§ PROMPT:
Transcribe each entry so that nothing differs from the original.

§ EXTRACTED RECORDS:

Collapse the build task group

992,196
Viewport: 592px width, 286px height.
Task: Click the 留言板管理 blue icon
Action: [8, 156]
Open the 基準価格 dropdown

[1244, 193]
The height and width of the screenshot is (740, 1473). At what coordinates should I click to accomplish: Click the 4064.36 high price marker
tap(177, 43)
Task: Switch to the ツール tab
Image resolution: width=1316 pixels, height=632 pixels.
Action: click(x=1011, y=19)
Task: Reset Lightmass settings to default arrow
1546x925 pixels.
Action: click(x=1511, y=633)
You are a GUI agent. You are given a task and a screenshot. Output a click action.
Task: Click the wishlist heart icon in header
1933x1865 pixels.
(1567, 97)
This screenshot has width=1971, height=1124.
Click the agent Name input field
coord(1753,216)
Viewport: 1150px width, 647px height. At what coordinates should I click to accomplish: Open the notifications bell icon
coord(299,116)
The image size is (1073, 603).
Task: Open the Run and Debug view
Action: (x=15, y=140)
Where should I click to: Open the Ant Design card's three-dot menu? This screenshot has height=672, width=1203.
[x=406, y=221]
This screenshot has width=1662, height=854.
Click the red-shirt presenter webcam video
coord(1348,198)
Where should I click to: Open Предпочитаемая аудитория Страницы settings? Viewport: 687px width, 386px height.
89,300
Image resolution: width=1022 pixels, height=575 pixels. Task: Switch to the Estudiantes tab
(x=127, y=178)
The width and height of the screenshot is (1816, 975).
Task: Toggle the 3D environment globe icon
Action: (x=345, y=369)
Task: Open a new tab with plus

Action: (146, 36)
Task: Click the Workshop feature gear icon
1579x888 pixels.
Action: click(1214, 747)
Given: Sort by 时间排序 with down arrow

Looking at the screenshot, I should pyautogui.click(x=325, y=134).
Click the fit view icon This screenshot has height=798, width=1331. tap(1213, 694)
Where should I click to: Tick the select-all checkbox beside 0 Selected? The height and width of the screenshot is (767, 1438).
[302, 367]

§ RESULT OF THIS TASK:
Collapse the build task group

992,196
Viewport: 592px width, 286px height.
Task: Click the 留言板管理 blue icon
Action: [8, 156]
Open the 基準価格 dropdown

[1244, 193]
The height and width of the screenshot is (740, 1473). At what coordinates should I click to accomplish: Click the 4064.36 high price marker
tap(177, 43)
Task: Switch to the ツール tab
Image resolution: width=1316 pixels, height=632 pixels.
Action: click(x=1011, y=19)
Task: Reset Lightmass settings to default arrow
1546x925 pixels.
Action: click(x=1511, y=633)
You are a GUI agent. You are given a task and a screenshot. Output a click action.
Task: Click the wishlist heart icon in header
1933x1865 pixels.
(1567, 97)
This screenshot has width=1971, height=1124.
Click the agent Name input field
coord(1753,216)
Viewport: 1150px width, 647px height. At what coordinates should I click to accomplish: Open the notifications bell icon
coord(299,116)
The image size is (1073, 603).
Task: Open the Run and Debug view
Action: (x=15, y=140)
Where should I click to: Open the Ant Design card's three-dot menu? This screenshot has height=672, width=1203.
[x=406, y=221]
This screenshot has width=1662, height=854.
Click the red-shirt presenter webcam video
coord(1348,198)
Where should I click to: Open Предпочитаемая аудитория Страницы settings? Viewport: 687px width, 386px height.
89,300
Image resolution: width=1022 pixels, height=575 pixels. Task: Switch to the Estudiantes tab
(x=127, y=178)
The width and height of the screenshot is (1816, 975).
Task: Toggle the 3D environment globe icon
Action: (x=345, y=369)
Task: Open a new tab with plus

Action: (146, 36)
Task: Click the Workshop feature gear icon
1579x888 pixels.
Action: click(1214, 747)
Given: Sort by 时间排序 with down arrow

Looking at the screenshot, I should pyautogui.click(x=325, y=134).
Click the fit view icon This screenshot has height=798, width=1331. tap(1213, 694)
Where should I click to: Tick the select-all checkbox beside 0 Selected? The height and width of the screenshot is (767, 1438).
[302, 367]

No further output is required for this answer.